Money for crop research just a drop in the bucket
By Sue Kirchhoff, USA TODAY
WASHINGTON — A deadly wheat fungus known as stem rust is shriveling crops from Africa to the Middle East, threatening the breadbasket of Pakistan and India, and could eventually reach the United States.
The potential threat to food supplies and the economy is enormous, yet Congress and the White House during the past several years did not react to urgent pleas from U.S. scientists for millions of dollars to develop wheat varieties resistant to stem rust. Instead, the main federal lab working on the disease fought budget cuts.
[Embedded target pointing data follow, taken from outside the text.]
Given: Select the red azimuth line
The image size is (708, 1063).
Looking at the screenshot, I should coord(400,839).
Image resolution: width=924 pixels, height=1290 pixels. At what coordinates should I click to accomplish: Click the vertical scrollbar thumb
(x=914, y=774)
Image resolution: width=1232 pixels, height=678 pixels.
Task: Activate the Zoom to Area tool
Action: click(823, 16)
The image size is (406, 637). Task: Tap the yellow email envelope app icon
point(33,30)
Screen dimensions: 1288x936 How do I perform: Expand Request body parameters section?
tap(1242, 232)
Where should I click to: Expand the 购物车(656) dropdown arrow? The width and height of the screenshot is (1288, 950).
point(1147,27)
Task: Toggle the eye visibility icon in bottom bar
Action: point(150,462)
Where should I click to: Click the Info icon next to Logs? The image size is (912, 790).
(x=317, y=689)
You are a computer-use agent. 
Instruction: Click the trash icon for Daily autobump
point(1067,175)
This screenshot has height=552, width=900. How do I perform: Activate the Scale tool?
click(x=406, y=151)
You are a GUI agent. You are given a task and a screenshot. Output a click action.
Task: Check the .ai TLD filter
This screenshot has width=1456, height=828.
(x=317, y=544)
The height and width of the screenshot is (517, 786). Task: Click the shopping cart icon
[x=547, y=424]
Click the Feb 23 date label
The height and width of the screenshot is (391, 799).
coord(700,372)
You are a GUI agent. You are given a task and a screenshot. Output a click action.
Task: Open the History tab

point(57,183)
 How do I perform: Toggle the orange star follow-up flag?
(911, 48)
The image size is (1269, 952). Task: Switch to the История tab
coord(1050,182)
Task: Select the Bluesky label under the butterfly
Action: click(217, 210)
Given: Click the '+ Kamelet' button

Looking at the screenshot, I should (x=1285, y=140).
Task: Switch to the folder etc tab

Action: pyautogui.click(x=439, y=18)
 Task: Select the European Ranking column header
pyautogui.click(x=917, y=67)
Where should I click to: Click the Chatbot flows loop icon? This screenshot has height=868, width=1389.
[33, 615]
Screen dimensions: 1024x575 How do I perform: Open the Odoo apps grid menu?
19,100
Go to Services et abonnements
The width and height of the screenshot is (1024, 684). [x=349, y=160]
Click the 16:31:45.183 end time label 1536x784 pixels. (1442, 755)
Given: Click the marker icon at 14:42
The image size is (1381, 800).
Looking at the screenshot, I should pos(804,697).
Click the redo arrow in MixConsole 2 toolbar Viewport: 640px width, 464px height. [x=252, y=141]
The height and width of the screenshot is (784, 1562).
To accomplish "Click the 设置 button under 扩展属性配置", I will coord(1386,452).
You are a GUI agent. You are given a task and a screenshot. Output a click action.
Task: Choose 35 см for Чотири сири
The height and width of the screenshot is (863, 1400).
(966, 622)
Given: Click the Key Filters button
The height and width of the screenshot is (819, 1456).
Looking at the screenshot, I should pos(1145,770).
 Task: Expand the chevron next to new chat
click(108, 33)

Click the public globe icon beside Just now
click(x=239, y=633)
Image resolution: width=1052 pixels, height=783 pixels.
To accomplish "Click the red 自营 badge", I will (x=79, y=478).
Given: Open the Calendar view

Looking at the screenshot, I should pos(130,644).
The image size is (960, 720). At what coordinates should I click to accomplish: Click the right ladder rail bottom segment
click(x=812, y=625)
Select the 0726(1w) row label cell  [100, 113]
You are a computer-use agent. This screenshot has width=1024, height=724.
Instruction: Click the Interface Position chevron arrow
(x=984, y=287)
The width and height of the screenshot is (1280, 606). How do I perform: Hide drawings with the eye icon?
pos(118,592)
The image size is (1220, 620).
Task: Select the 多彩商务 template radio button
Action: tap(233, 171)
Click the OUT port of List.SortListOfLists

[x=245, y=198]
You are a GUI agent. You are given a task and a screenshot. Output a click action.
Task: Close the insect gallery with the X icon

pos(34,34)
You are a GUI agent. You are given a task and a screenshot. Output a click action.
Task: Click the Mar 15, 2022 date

Help now appears to be on the way. The Bill & Melinda Gates Foundation this spring promised $27 million to Cornell University to run an international research effort to thwart stem rust: a fungus borne by the wind, on clothing or in cargo holds that creates sores on wheat stems that blacken and wipe out once-healthy plants. In Congress, pending spending bills would increase research. But the inability of the federal government to react quickly to a potential crisis — about 90% of all commercial wheat varieties are susceptible to the new strain of the disease — is a telling statement about the beleaguered state of federal crop science funding. Read More
Continued investments in agriculture will be the key to meeting worldwide demand for food during this century. Technology has enabled us to get where we are today, but we can’t quit now. We are going to add a few billion more mouths in the next several decades and we must utilize technology to produce more with less.